___ Provided data

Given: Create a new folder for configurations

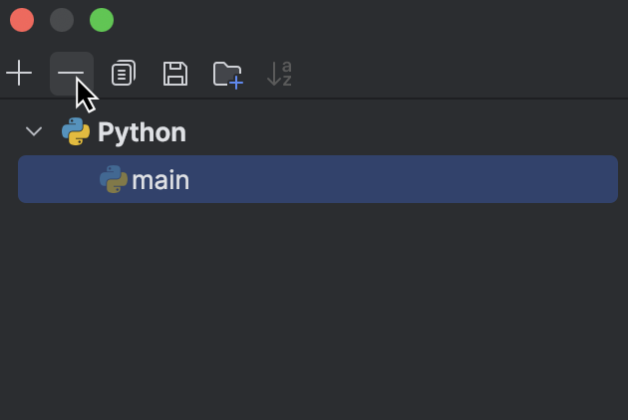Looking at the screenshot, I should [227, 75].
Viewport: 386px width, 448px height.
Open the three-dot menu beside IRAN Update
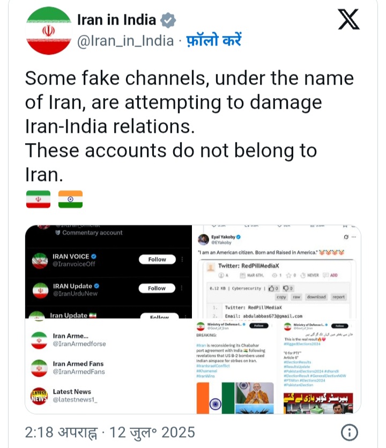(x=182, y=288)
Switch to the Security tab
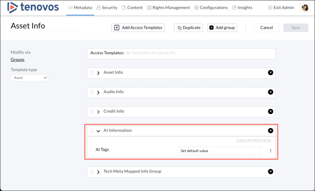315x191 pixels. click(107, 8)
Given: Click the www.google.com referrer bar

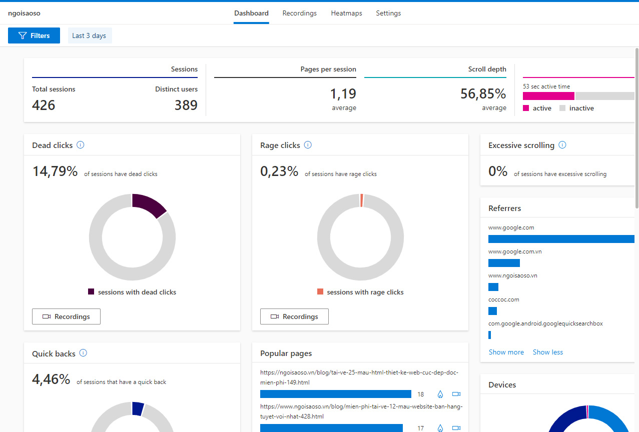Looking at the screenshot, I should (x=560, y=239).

______

Your assignment: Repeat the data word for word; drop the pictures.

Exercise solution:
Given: Create a new folder for configurations

Looking at the screenshot, I should [227, 75].
Viewport: 386px width, 448px height.
Open the three-dot menu beside IRAN Update
(x=182, y=288)
Switch to the Security tab
315x191 pixels. click(107, 8)
Given: Click the www.google.com referrer bar

Looking at the screenshot, I should (x=560, y=239).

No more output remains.